Excerpted passage
------
Here are ten ways it’s new and improved.

  1. The novel no longer serves as an introduction to three other volumes but stands fully on its own in a more timeless Gotham.
  2. The central character is now identified as Kenzie, in line with the other novels in my Freakin’ Free Spirits cycle. Gone are the Duma Luma and later D.L. monikers. He’s more grounded than they were.
  3. The action is now built on a clear chronology that runs parallel to his ongoing life to the north. For that, you can read Pit-a-Pat High Jinks.
  4. He now has monthly opportunities to visit the Big Apple and ride its rails, thanks to a floating three-day weekend off from his job. This gives more plausibility to his familiarity with the city while living hours to the north. He is young and ready for adventure, after all.
  5. With his Tibetan guru living in Manhattan’s SoHo district, Kenzie’s Buddhist studies now run through much of the story. His sessions there become his principal motivation for the monthly visits.
  6. The story is now anchored by a set of regular characters, beginning with his guru and Buddha buddies like Holly and Wilson before expanding in the second half with the wild tagger T-Rex.
  7. As one reader said of the earlier version, “I really dig that chick Holly.” Now there’s a lot more of her. (And Wilson and T-Rex are altogether new.)
  8. The language is tighter; the sentences, more staccato, befitting the grimy trains and their stations.
------
Listed records
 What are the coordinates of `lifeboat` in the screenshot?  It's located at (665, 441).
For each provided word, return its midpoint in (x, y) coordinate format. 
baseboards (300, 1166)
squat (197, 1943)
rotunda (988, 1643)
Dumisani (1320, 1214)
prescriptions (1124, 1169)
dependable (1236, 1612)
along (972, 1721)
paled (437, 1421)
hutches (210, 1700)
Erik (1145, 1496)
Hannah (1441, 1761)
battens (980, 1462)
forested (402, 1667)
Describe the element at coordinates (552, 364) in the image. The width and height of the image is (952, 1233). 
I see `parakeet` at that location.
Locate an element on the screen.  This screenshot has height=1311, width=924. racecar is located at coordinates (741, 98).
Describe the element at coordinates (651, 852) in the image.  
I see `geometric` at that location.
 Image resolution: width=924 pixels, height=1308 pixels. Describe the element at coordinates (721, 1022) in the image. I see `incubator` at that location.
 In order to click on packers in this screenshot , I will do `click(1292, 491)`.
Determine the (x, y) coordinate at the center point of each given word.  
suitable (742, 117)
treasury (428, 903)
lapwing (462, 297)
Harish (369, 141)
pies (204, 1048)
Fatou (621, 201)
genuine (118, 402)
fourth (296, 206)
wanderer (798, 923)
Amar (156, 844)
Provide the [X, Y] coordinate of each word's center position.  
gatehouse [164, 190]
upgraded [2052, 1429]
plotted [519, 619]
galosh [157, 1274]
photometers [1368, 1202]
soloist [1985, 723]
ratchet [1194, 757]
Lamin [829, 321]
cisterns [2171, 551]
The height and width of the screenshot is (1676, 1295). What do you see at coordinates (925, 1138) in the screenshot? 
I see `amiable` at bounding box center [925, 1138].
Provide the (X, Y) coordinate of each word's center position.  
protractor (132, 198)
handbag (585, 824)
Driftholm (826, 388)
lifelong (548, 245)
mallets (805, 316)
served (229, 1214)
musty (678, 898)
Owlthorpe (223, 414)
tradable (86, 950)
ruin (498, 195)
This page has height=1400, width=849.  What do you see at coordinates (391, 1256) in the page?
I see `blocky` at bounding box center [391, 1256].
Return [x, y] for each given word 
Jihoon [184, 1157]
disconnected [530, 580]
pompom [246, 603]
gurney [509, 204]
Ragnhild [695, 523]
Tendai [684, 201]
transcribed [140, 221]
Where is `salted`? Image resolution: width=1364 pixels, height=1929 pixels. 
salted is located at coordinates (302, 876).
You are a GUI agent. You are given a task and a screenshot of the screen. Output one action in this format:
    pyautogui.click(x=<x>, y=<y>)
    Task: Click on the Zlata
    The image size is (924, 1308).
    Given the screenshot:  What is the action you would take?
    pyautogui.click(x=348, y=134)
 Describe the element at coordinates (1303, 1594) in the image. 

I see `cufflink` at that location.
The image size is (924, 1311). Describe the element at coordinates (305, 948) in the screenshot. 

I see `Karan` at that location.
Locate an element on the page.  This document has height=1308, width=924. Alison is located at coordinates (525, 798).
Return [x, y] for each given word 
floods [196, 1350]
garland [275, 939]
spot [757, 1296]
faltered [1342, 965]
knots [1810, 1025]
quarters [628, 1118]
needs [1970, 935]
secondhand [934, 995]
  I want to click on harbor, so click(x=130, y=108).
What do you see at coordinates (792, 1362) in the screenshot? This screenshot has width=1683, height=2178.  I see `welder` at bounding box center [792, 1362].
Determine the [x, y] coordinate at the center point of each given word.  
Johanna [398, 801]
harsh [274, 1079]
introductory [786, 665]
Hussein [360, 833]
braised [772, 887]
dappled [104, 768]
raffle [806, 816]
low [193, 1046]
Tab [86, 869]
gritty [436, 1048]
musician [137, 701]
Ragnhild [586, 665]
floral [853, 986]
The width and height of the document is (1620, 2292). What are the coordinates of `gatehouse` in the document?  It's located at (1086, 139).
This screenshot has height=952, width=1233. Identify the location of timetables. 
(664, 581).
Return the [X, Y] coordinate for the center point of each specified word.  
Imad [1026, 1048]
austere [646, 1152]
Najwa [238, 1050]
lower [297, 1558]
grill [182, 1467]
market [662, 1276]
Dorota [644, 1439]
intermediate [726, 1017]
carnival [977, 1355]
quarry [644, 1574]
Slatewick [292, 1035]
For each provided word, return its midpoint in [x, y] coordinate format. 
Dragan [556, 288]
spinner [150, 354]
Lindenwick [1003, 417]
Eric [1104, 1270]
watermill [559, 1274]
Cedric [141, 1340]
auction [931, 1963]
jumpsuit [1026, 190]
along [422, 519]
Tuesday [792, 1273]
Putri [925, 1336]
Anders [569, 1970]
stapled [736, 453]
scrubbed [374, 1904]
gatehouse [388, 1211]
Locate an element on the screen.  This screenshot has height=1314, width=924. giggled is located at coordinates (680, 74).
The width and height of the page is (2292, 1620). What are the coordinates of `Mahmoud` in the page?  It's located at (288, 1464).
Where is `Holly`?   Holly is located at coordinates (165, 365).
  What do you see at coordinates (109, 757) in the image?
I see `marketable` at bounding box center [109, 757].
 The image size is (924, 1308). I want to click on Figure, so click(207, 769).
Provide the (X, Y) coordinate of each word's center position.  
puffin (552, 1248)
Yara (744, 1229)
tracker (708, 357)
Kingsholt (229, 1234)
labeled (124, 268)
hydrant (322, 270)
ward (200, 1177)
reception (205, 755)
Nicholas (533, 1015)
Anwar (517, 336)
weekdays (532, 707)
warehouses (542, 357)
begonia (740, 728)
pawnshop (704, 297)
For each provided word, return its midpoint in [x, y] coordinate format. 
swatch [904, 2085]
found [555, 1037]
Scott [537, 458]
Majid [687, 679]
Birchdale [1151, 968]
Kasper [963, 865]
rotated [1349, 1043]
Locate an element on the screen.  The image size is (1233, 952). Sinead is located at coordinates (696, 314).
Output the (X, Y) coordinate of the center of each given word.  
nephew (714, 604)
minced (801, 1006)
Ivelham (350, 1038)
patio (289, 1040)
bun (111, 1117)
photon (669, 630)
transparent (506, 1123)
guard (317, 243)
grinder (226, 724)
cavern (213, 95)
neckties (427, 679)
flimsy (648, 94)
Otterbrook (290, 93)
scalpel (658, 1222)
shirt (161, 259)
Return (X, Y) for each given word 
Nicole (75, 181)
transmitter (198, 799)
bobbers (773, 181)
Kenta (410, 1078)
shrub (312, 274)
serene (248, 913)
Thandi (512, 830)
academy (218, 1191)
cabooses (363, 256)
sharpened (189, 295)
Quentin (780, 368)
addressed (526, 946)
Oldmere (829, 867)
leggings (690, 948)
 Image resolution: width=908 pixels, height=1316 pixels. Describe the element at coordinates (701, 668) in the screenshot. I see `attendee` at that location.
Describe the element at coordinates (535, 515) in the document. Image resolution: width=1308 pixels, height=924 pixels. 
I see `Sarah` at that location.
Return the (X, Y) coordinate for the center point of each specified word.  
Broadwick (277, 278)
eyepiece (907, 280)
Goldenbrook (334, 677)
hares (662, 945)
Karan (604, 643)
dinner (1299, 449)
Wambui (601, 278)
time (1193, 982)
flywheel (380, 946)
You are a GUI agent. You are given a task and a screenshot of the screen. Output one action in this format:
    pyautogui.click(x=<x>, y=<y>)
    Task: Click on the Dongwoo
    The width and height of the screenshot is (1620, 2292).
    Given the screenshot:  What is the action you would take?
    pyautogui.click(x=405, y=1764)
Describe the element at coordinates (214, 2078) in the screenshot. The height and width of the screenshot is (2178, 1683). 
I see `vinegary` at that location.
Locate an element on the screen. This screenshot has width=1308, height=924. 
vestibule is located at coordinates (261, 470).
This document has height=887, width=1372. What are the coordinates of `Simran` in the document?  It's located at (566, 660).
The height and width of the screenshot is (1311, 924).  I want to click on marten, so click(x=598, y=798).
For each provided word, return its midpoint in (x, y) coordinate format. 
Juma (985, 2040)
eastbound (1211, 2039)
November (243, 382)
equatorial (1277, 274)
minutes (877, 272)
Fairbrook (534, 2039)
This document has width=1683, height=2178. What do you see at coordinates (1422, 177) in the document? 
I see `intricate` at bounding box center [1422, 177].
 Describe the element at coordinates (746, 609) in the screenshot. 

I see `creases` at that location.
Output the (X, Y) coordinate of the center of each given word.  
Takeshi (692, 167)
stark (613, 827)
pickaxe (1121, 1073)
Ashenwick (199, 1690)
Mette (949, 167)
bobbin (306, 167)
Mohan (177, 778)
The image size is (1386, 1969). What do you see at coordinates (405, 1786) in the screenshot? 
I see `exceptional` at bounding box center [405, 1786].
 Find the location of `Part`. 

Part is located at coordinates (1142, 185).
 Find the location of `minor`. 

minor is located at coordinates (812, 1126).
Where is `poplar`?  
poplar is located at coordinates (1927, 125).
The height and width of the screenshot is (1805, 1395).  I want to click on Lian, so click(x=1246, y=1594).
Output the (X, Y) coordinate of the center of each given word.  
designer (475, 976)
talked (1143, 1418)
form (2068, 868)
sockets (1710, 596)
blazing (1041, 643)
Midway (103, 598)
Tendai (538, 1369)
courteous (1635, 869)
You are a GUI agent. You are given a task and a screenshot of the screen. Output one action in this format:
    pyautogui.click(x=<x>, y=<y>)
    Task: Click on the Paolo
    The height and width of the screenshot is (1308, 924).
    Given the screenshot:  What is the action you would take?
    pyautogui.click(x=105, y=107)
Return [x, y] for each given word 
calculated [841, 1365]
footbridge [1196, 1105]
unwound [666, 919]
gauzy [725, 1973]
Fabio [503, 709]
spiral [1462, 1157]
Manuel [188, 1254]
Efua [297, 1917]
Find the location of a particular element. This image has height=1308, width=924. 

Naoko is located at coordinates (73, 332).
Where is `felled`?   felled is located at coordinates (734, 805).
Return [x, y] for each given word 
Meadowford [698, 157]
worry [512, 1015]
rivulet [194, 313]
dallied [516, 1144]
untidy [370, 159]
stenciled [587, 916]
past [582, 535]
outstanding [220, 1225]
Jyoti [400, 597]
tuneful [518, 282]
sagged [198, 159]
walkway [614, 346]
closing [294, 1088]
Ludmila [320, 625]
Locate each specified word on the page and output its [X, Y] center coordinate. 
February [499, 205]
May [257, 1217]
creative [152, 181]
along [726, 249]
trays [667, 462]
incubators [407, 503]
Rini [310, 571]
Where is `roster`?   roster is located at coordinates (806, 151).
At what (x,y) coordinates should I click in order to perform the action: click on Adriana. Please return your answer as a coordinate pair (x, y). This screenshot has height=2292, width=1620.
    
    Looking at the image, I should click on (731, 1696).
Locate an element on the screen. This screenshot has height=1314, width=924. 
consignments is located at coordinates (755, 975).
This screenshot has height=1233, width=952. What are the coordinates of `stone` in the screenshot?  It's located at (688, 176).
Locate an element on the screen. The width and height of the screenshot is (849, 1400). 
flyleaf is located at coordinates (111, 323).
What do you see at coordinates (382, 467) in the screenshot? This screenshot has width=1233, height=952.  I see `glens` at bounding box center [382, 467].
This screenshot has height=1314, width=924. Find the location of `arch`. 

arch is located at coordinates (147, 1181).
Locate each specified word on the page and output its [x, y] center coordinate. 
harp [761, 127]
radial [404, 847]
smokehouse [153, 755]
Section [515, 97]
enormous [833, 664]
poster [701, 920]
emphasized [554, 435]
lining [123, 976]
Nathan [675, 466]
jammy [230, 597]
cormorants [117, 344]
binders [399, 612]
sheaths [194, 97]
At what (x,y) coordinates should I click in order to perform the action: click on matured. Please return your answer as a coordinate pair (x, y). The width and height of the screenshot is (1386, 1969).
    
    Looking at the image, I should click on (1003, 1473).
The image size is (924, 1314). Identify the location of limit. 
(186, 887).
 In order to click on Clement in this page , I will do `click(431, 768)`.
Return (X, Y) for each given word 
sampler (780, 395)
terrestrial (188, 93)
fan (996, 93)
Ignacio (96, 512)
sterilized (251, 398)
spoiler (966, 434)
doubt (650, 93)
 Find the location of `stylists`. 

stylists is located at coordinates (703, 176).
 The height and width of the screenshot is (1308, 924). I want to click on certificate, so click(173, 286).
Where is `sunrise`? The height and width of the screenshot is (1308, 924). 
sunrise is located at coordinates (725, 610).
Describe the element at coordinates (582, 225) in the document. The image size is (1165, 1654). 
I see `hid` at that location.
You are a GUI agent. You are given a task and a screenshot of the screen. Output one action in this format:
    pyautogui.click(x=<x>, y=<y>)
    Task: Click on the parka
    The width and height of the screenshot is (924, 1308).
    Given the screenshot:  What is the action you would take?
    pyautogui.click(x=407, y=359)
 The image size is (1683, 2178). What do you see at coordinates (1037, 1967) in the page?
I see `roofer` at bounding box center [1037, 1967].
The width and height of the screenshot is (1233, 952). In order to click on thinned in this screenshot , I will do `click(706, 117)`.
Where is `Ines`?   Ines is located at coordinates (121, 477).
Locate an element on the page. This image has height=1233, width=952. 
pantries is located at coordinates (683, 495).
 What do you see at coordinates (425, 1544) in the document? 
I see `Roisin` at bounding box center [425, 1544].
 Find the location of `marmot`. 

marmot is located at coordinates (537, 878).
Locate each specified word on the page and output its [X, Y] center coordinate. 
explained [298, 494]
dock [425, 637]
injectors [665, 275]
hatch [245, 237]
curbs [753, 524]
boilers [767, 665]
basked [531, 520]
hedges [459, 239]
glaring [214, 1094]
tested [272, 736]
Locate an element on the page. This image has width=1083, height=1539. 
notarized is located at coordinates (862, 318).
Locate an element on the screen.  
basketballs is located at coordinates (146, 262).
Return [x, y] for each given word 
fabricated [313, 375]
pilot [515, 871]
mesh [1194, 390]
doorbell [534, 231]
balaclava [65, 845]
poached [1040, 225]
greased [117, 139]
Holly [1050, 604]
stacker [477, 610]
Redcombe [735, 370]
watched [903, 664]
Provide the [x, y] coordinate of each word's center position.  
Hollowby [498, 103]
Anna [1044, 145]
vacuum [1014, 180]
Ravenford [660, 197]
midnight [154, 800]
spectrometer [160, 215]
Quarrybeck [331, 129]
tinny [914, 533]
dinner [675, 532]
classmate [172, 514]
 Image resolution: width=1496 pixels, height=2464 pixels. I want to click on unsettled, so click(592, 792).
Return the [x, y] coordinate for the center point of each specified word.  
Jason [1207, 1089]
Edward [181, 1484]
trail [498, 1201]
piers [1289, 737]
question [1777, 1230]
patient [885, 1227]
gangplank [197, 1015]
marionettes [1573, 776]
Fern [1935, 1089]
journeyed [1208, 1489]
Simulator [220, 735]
------
Give every name for a character in the list of novel revisions, including the central character's former names. Use only the list of novel revisions to answer.

Answer below
Kenzie, Duma Luma, D.L., Holly, Wilson, T-Rex